About this task
Find the word "Click" in the listing, and copy out each line where it turns up.

Records to process

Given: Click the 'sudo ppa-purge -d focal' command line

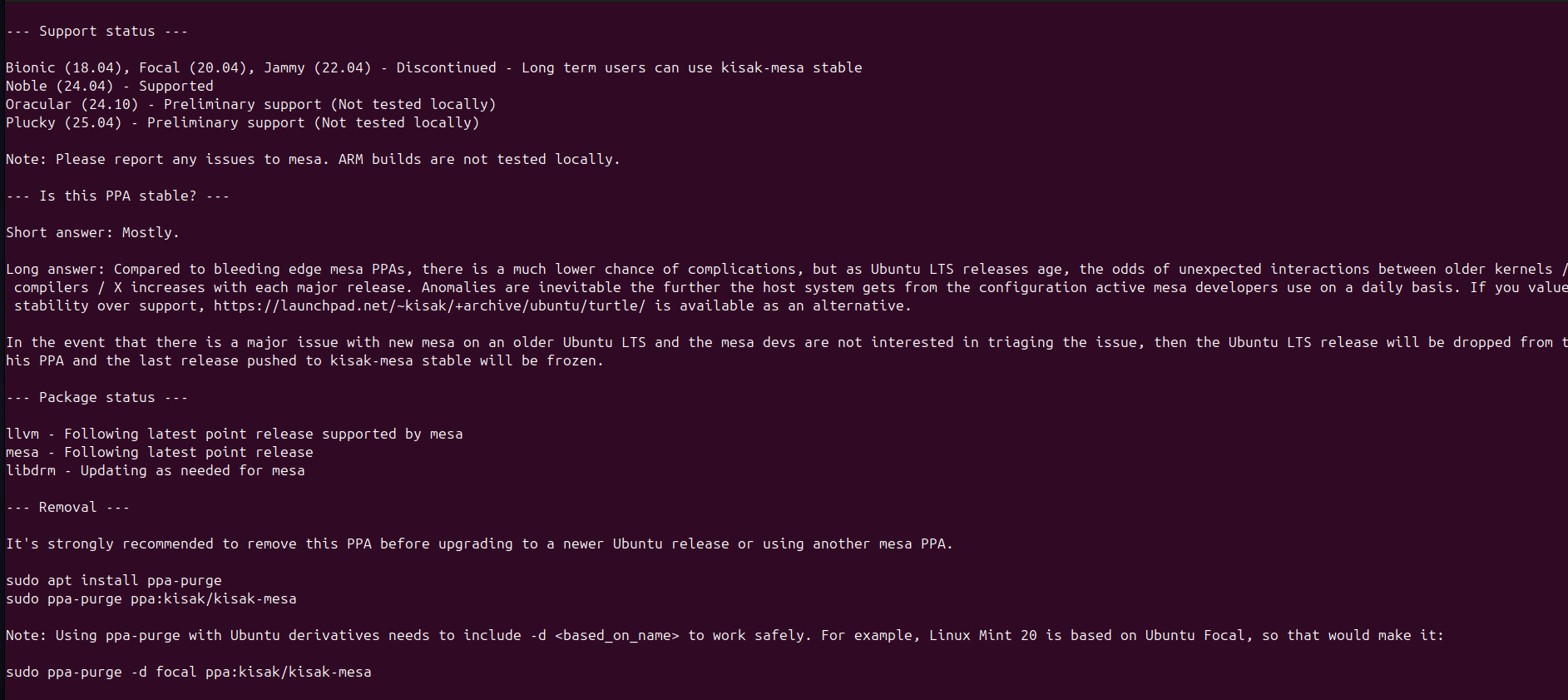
--
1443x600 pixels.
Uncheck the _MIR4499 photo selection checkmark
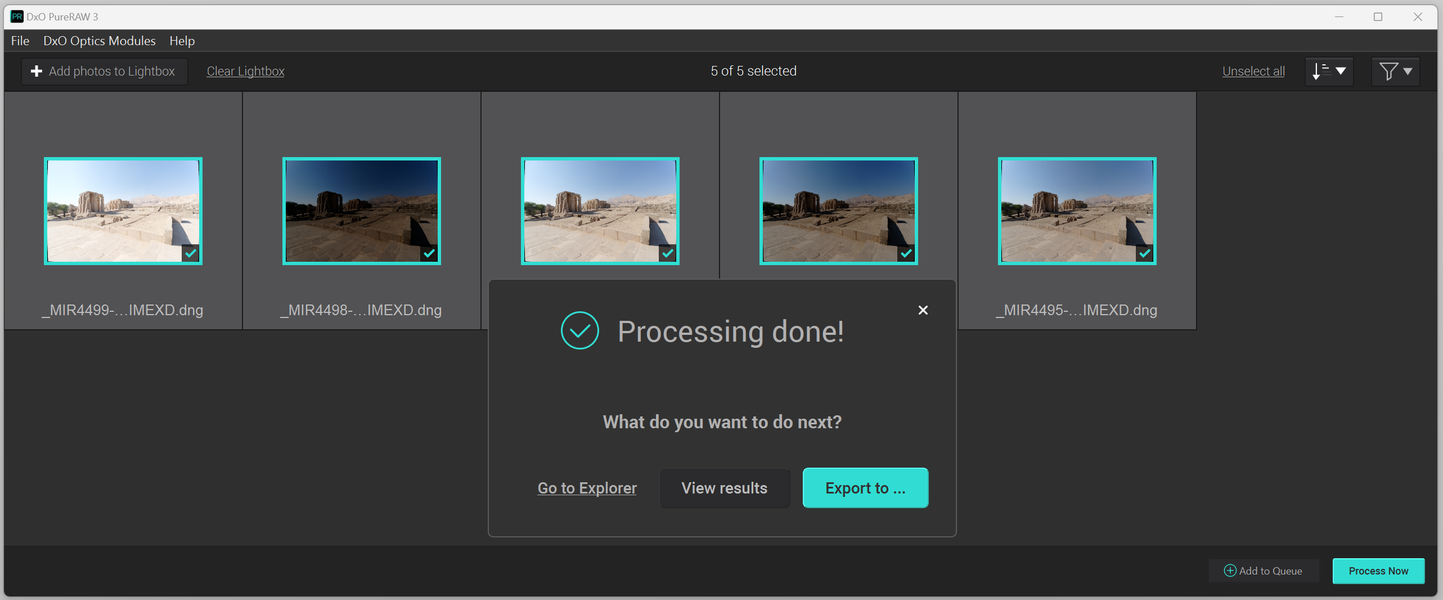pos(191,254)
---
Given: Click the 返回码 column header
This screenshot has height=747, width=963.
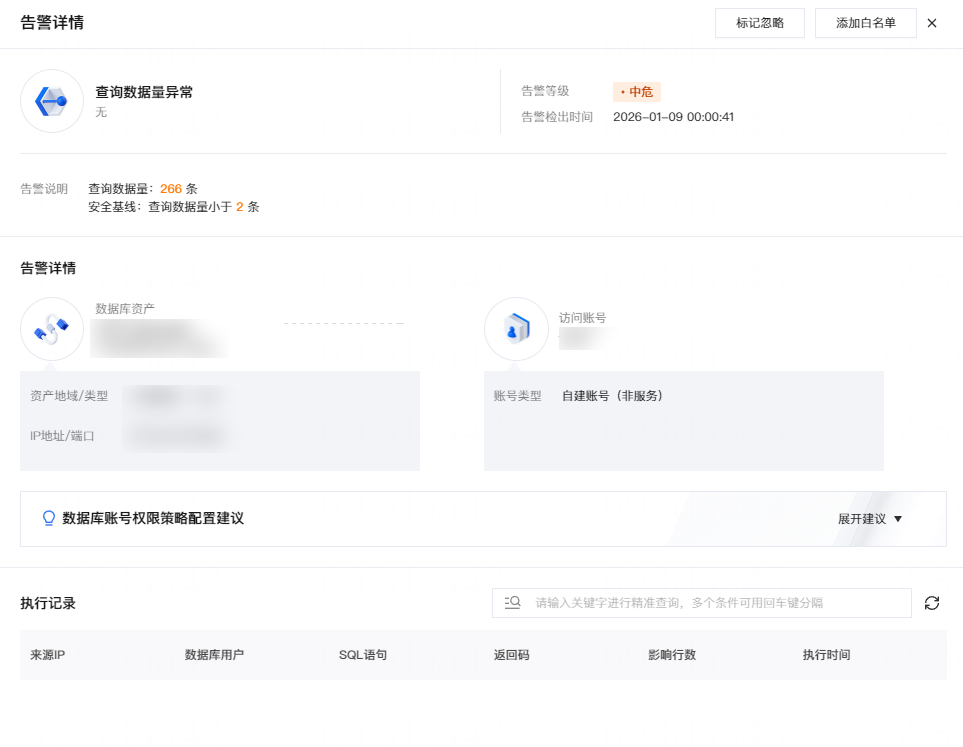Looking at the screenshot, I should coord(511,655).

Completed exercise
Given: Click the 'sudo ppa-purge -d focal' command line
Given: Click the 返回码 column header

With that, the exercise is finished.